The second general class of test for primality is what I will call an evidentiary test. Such a test provides evidence, possibly quite strong evidence, that the given number is prime, but in some cases, it might be mistaken. I've already offered a basic example of a weak evidentiary test for primality in the form of roughness. All primes are maximally rough. And therefore, if you can identify X as being rough to some extent, this provides evidence that X is also prime, and the depth of the roughness test influences the strength of the evidence for primality. While this is generally a fairly weak test, it is a test nevertheless, and a good exclusionary test, a good way to avoid more sophisticated but time consuming tests.

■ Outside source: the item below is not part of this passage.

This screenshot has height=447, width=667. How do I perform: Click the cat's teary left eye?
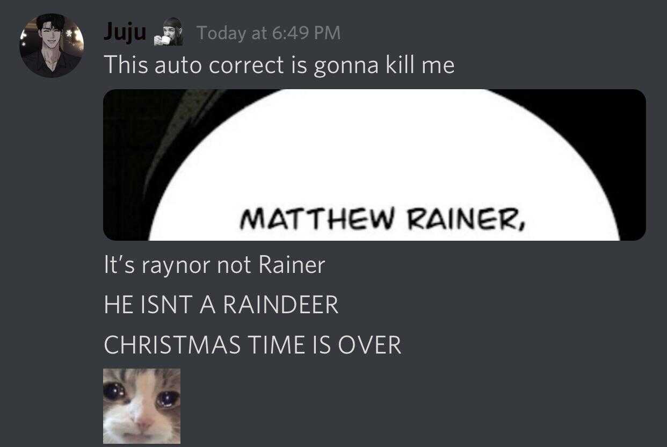tap(114, 392)
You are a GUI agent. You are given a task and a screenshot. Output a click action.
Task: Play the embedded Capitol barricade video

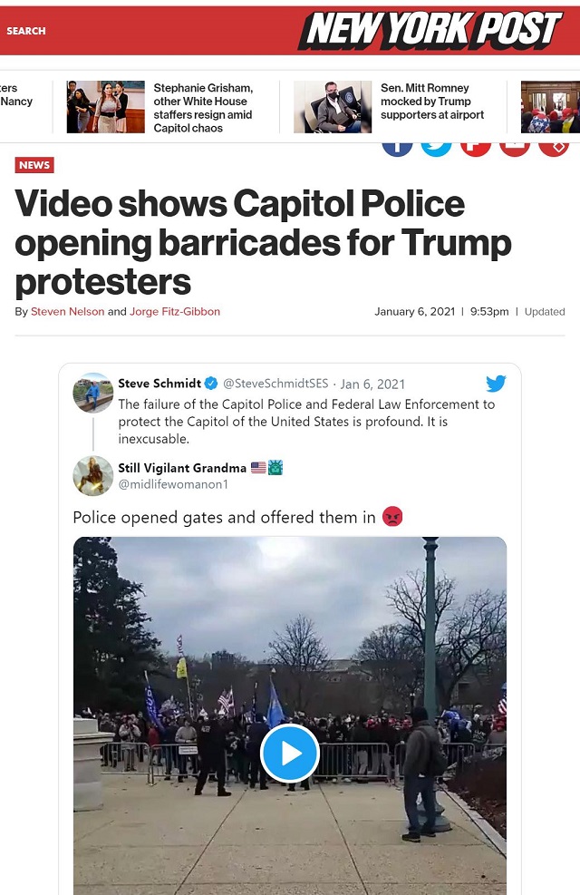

These evidentiary tests all have the property that if they do identify X as being composite, then they are always correct. In the context of roughness, if X is not sufficiently rough, then X is also not prime. On the other side of the coin, if you can show X is at least (sqrt(X)+1)-rough, then it is positively prime. (I say this to suggest that some evidentiary tests for primality can be turned into truth telling tests, but that may take more effort than you can afford.) The problem is of course that is literally impossible to verify that degree of roughness for numbers with many thousands of digits.
In my next post, I'll look at the Fermat test for primality, based on Fermat's little theorem.
2 Comments
Time Descending
I'll add a comment to suggest my plans for upcoming posts along these lines.
My next post (already fully written) is a discussion of the statistics of the Fermat test for primality, based on Fermat's little theorem. How often does it succeed? I'll point out when it fails, and explain what a Fermat liar is, and what is a Fermat pseudo-prime. I'll talk about false positive results and exlain why it never produces a false negative result.
Next, I'll go (slightly) more deeply into the group theory of the Fermat test. I'll explain what causes a false positive result for the little Fermat test. I'll introduce ideas like the Euler totient function, primitive roots, and the order of a multiplicative group modulo P. (I try to build this all in a very intuitive way, so no fear.)
Once we fully understand the concept of a Fermat liar and a Fermat pseudo-prime, now we can discuss Carmichael numbers, and the Korselt criterion. We can also discuss Fermat liars. Are some witnesses for the little Fermat test for primality better than others? Surprisingly, I show this is true, and we can now understand why.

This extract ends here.